● The task: How do the lines below between the ones holding "Open the @mrs_g_rider handle" and "Given: Switch to the Hive S tab", inclusive, read? Give them again exactly, with no other lines.

● Given records:
==================================================

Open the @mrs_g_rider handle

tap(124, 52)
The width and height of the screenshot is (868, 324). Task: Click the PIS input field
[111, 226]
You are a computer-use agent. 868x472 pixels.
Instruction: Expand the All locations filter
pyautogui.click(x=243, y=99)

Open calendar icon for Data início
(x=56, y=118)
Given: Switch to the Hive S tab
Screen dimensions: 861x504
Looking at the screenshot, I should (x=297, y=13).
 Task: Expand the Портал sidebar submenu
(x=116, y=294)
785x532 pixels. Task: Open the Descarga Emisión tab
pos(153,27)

==================================================

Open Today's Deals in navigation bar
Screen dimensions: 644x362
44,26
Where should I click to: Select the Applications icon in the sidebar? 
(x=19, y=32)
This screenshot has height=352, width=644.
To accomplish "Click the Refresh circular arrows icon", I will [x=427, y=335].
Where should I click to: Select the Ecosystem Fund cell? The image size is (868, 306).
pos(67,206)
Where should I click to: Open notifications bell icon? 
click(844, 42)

==================================================

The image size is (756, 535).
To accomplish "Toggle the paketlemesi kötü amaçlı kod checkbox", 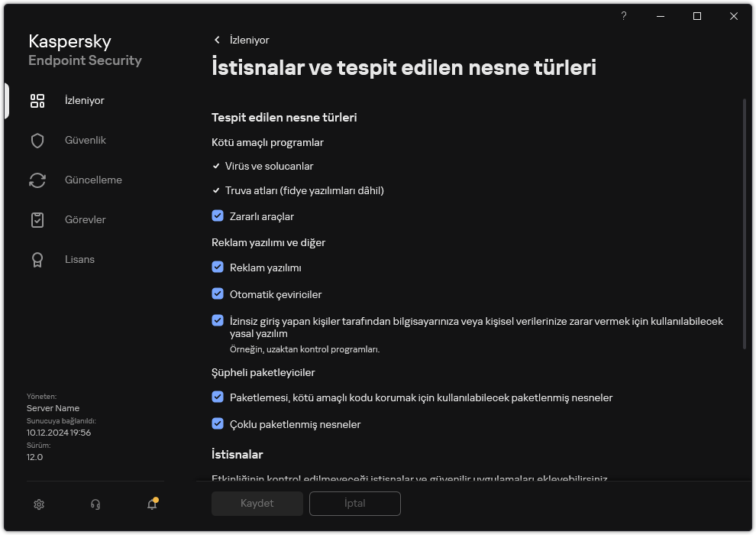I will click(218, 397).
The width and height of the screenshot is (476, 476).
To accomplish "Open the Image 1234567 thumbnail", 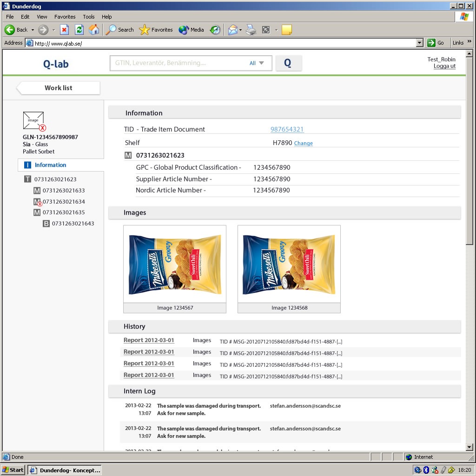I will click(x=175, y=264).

==================================================

● Response to the task:
Open the @mrs_g_rider handle

tap(124, 52)
The width and height of the screenshot is (868, 324). Task: Click the PIS input field
[111, 226]
You are a computer-use agent. 868x472 pixels.
Instruction: Expand the All locations filter
pyautogui.click(x=243, y=99)

Open calendar icon for Data início
(x=56, y=118)
Given: Switch to the Hive S tab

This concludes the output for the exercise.